It's easy to reproduce the original problem: run Emacs in a terminal and make a buffer with many markers. See how the text displays slower with more markers. I've attached a short example; try (make-test-buffer 1000).

The attached patch fixes this problem.

[lus.el (application/octet-stream, attachment)]
[0001-Fix-marker-traversion-in-encode_coding_object.patch (application/octet-stream, attachment)]

Information forwarded to bug-gnu-emacs <at> gnu.org:
bug#49127; Package emacs. (Mon, 16 Aug 2021 18:51:02 GMT) Full text and rfc822 format available.

Message #26 received at 49127 <at> debbugs.gnu.org (full text, mbox):

From: Eli Zaretskii <eliz <at> gnu.org>
To: Mattias Engdegård <mattiase <at> acm.org>
Cc: 49127 <at> debbugs.gnu.org, victor.nawothnig <at> icloud.com
Subject: Re: bug#49127: Performance degradation in encode_coding_object
Date: Mon, 16 Aug 2021 21:50:03 +0300
> From: Mattias Engdegård <mattiase <at> acm.org>
> Date: Mon, 16 Aug 2021 20:06:32 +0200
> Cc: victor.nawothnig <at> icloud.com, 49127 <at> debbugs.gnu.org
> 
> > Yes.  Why do you think this loop is broken?
> 
> Because unless I misunderstood the code entirely, the current buffer has nothing to do with the operation at hand.

It does, if both src_object and dst_object are the same (current)
buffer.

> It's easy to reproduce the original problem: run Emacs in a terminal and make a buffer with many markers. See how the text displays slower with more markers. I've attached a short example; try (make-test-buffer 1000).

How can we be sure this reproduces the original issue?  The original
issue was reported from a real-life use case, not from a toy program.

> The attached patch fixes this problem.

Thanks, but this is not the whole story with that problem in
encode_coding_object.




Information forwarded to bug-gnu-emacs <at> gnu.org:
bug#49127; Package emacs. (Mon, 16 Aug 2021 20:05:01 GMT) Full text and rfc822 format available.

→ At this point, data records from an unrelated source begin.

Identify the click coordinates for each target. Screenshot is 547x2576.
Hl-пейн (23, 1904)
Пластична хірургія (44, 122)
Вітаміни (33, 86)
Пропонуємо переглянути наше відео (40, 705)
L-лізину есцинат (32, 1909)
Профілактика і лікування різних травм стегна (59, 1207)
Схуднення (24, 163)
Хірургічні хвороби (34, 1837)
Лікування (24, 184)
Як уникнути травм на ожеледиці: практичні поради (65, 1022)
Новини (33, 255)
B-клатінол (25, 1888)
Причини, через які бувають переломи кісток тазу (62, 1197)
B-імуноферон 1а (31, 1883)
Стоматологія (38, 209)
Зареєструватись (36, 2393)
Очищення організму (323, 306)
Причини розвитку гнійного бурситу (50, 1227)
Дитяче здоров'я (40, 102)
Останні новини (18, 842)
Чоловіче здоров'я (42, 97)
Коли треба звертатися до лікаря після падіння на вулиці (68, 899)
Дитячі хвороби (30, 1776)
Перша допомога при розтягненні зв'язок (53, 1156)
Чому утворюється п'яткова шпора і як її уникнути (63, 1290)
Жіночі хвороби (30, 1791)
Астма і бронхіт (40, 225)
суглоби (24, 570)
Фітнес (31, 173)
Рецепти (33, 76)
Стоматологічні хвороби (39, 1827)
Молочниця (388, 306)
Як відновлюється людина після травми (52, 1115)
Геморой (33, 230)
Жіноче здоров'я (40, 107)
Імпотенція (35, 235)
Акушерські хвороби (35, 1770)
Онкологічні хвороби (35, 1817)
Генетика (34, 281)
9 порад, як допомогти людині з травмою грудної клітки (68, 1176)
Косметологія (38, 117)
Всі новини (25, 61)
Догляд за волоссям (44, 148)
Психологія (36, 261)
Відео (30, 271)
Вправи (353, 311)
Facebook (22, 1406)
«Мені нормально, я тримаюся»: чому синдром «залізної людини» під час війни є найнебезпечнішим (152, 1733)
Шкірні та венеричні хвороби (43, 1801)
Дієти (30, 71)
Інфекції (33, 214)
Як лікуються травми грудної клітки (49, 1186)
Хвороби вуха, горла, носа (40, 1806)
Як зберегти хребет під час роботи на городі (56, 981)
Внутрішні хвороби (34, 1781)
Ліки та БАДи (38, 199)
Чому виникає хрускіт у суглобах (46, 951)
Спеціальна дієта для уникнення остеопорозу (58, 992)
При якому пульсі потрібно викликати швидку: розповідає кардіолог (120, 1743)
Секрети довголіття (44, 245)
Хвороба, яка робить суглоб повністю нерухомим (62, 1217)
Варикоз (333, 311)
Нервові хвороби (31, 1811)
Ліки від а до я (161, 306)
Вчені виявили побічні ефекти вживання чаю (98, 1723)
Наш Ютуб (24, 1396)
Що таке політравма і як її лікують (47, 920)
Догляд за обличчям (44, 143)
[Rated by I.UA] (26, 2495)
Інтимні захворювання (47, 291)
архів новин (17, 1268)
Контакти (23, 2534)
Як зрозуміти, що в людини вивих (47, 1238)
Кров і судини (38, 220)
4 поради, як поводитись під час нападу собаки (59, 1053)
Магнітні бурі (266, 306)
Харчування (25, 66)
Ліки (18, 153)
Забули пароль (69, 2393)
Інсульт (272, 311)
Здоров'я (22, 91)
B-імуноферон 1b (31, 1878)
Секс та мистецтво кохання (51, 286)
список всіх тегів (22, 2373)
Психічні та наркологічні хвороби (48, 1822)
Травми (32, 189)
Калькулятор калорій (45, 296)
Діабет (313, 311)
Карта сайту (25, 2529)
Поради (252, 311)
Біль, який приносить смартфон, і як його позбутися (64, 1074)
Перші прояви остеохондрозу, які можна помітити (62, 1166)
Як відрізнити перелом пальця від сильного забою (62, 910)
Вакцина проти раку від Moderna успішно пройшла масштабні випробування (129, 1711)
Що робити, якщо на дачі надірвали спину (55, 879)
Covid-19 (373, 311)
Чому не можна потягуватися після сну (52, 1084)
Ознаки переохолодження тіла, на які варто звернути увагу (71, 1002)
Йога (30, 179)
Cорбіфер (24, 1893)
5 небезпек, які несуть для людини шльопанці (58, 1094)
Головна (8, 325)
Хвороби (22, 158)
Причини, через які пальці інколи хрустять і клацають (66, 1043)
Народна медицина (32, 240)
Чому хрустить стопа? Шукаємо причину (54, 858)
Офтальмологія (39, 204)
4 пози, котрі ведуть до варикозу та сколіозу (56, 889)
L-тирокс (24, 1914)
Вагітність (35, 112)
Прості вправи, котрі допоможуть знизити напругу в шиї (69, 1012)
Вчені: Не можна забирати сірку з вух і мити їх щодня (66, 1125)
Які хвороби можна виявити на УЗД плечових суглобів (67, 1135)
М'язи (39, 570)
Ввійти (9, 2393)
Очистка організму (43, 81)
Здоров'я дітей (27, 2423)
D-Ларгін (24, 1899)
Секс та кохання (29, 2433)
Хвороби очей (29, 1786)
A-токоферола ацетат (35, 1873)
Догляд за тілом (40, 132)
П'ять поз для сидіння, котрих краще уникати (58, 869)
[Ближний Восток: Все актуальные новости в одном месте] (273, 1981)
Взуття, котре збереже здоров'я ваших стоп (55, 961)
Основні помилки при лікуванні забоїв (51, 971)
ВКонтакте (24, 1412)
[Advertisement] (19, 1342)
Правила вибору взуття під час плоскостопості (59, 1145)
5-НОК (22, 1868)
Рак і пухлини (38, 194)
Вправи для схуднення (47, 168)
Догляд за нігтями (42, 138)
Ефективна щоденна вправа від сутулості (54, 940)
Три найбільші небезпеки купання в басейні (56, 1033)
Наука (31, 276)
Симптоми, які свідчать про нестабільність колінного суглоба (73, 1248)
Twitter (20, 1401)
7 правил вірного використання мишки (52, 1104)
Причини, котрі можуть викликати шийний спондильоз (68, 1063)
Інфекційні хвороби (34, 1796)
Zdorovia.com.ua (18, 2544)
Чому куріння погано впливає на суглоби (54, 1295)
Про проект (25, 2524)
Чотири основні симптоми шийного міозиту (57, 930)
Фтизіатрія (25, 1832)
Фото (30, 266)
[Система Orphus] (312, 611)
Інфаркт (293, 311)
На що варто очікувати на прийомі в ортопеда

Message #29 received at 49127 <at> debbugs.gnu.org (full text, mbox):

From: Mattias Engdegård <mattiase <at> acm.org>
To: Eli Zaretskii <eliz <at> gnu.org>
Cc: 49127 <at> debbugs.gnu.org, victor.nawothnig <at> icloud.com
Subject: Re: bug#49127: Performance degradation in encode_coding_object
Date: Mon, 16 Aug 2021 22:04:36 +0200
16 aug. 2021 kl. 20.50 skrev Eli Zaretskii <eliz <at> gnu.org>:

> It does, if both src_object and dst_object are the same (current)
> buffer.

There is nothing in that function or in the comment describing it which says that the current buffer must be either. It costs us nothing to use the correct value so that's what we should do.

> How can we be sure this reproduces the original issue?  The original
> issue was reported from a real-life use case, not from a toy program.

Because I have read and tested the original code as well, which is how that toy program that reproduces the problem in a simpler but qualitatively equivalent way came to be. The patch fixes the symptoms of both the toy program and the real-life use case.

> Thanks, but this is not the whole story with that problem in
> encode_coding_object.

What is the whole story then?





Information forwarded to bug-gnu-emacs <at> gnu.org:
bug#49127; Package emacs. (Tue, 17 Aug 2021 12:35:02 GMT) Full text and rfc822 format available.

Message #32 received at 49127 <at> debbugs.gnu.org (full text, mbox):

From: Eli Zaretskii <eliz <at> gnu.org>
To: Mattias Engdegård <mattiase <at> acm.org>
Cc: 49127 <at> debbugs.gnu.org, victor.nawothnig <at> icloud.com
Subject: Re: bug#49127: Performance degradation in encode_coding_object
Date: Tue, 17 Aug 2021 15:34:19 +0300
> From: Mattias Engdegård <mattiase <at> acm.org>
> Date: Mon, 16 Aug 2021 22:04:36 +0200
> Cc: victor.nawothnig <at> icloud.com, 49127 <at> debbugs.gnu.org
> 
> > Thanks, but this is not the whole story with that problem in
> > encode_coding_object.
> 
> What is the whole story then?

See the change I installed a few minutes ago.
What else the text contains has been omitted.